I agree with your points, but look at the downsides as well.
Taking UE as the example, it started as a copy of the Quake engine. And after time they added more features to it, aside tools for content creation.
Meanwhile, id completely abandoned the idea of baked lighting and came up with Doom3. First game with fully dynamic lighting and proper shadows - real progress.
It then takes some time until UE adds those or similar features too, and even more time until those features work robustly. (Remember character shadows on wrong places in first UE games featuring shadow maps.)
Meanwhile id abandons the idea of fully dynamic lighting and goes back to baked, but now they show individual texture on every surface in a huge open world.
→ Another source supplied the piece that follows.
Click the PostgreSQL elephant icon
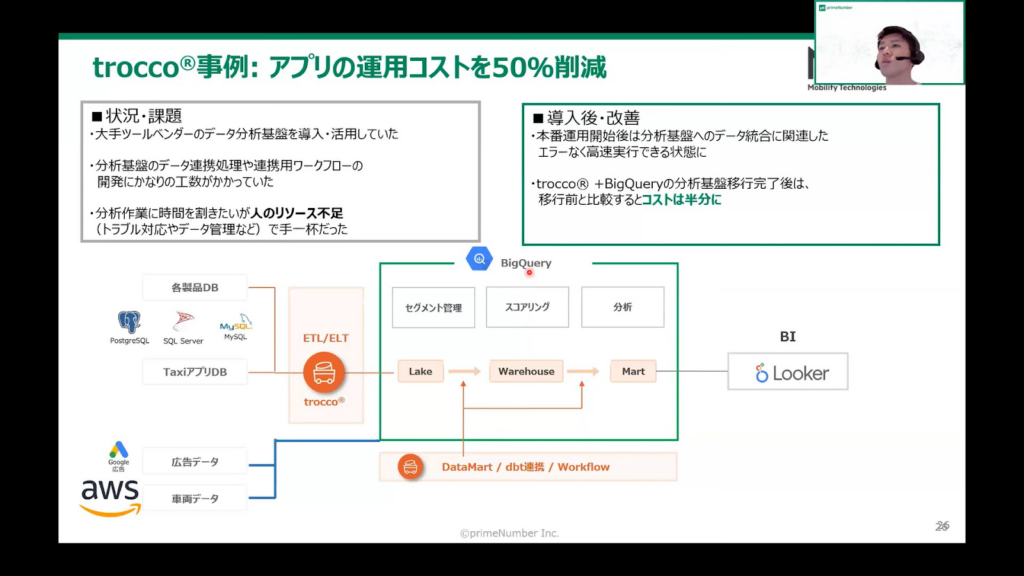This screenshot has height=576, width=1024. click(129, 322)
Crytek shows big progress too with their completely dynamic lit huge open worlds, coming up with SSAO and first dynaimc GI.
UE also adds similar methods to compete. Many features, some incompatible with each other, but it works and grows.
But efficiency suffers, it becomes bloated and out of date, and unable to compete custom engines on current gen consoles, they decide to go public, target indies, and also for the first time they also show real progress with TAA and PBR too.
Nothing wrong with this. But now adding RT it is again just one more optional feature (or many) on top. The alternatives still need to be maintained. Still nothing wrong - they have enough manpower to do so.
To see how wrong this might be, you need to compare it with something like Path Tracing where a single algorithm calculates all lighting. In contrast, in games we have dozens of methods, each faking just one piece of the puzzle, each having it's own perf cost that sums up.
Now i don't say PT makes sense for games, but custom engines have it much easier to do things differently, implement new methods while abandoning old ones, coming up with more efficient results, achieving progress.
So i guess the trend will continue we will see new things in custom engines first, while UE ofc. makes it easy to enable RT effects for many other games.
Ray Tracing in UE4 is the same way, and I do not see anything bad about it. Rather normal as I see it.
Yeah, but normal / state of the art is not progress, it is the result if it. That's why it is important at least big studios have their own engines, and using middleware only for things where current state of the art is good enough for them. (Either this or having more competition in the middleware segment.)
I don't mean UE would be bad in any way, and sorry if my historical example is not accurate.